Employee Wellness Blog

Worksite Nicotine Testing: Is it Worth it?

Posted by Lisa Stovall on Mon, Oct 01, 2012

Nicotine TestingThe use of incentive programs to curb tobacco use is gaining in popularity among employers across the country. According to a 2011 survey by Towers Watson and National Business Group on Health, 43 percent of employers offered health plan premium discounts for non-smokers. Given the often high-valued health care discounts, many employers are turning to nicotine testing to discourage dishonesty and ensure incentives are properly distributed. 

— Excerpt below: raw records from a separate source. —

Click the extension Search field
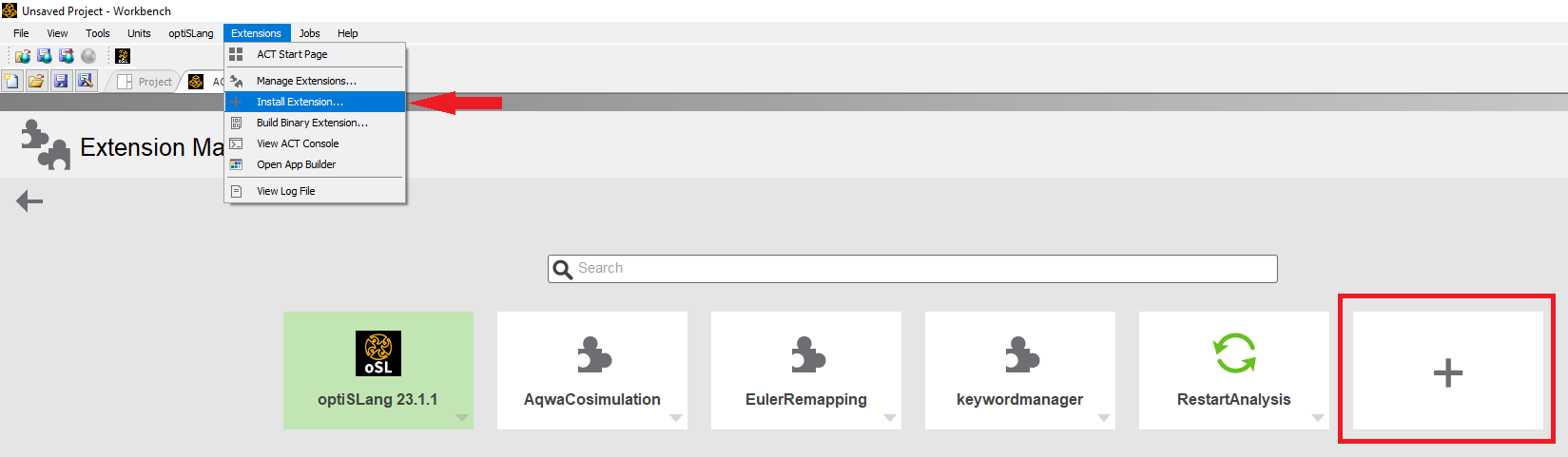Screen dimensions: 1568x457 click(913, 269)
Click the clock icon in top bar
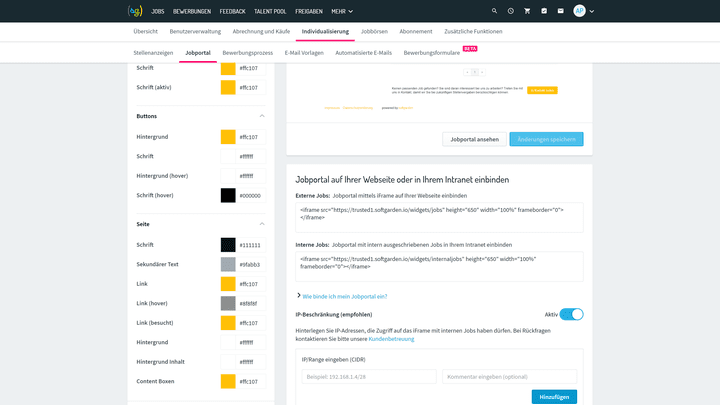 tap(511, 11)
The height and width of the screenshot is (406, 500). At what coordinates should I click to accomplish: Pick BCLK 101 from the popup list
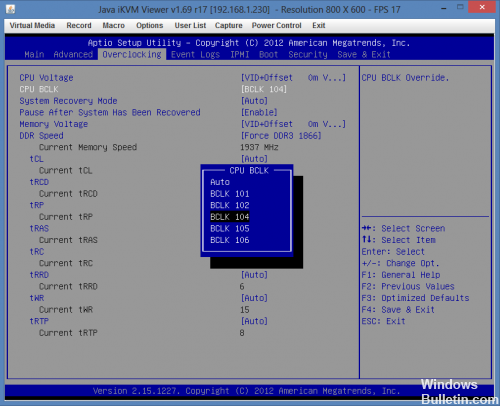[x=230, y=194]
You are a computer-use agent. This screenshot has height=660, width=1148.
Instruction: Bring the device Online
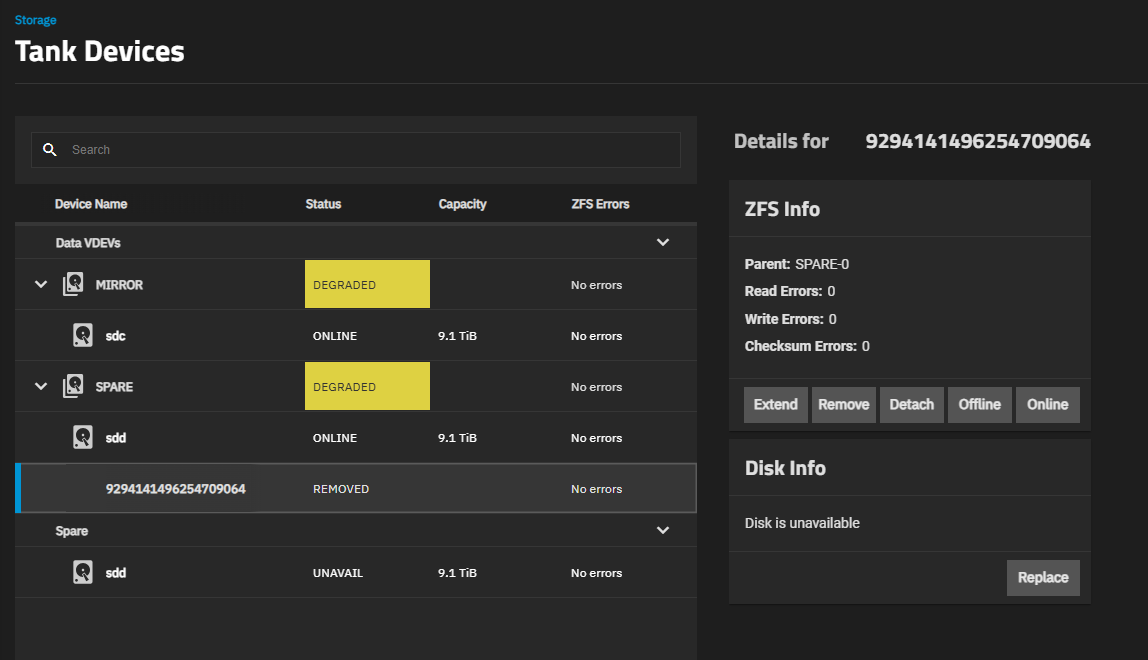pyautogui.click(x=1047, y=405)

But is it worth it to add a testing element to smoking cessation efforts? As incentives around tobacco usage become larger, ensuring employees are tobacco-free may be worth the fight. The economic benefit of having non-smokers on the payroll is huge. The Centers for Disease Control and Prevention (CDC) puts a $3,391 price tag on each employee who smokes: $1,760 in lost productivity and $1,623 in excess medical expenditures.

What types of tests are available?

TotalWellness offers a variety of nicotine testing options for employers who want to verify tobacco user status. We offer an oral swab, an on-site saliva test, a fingerstick blood test, or a venipuncture lab draw. All samples are collected on-site by trained staff. 

Oral Swab

For the oral swab a small collection strip is placed in the participants' mouth and rubbed gently on the cheek to collect a sample. We utilize a product called OraSure. The sample is placed in a collection vial, labeled, and sent to the lab for processing. Participants receive results in the mail approximately two weeks after sample collection. Results are also electronically transferred to TotalWellness.

On-site Saliva Test

For the saliva test participants provide a saliva sample on-site by depositing a sample through a funnel into a saliva tube. The saliva is then applied to a testing card and results are available in approximately 20 minutes. We utilize a product called Accutest NicAlert. Sample results are provided to participants and recorded on their consent form. TotalWellness receives the consent forms and uploads the data.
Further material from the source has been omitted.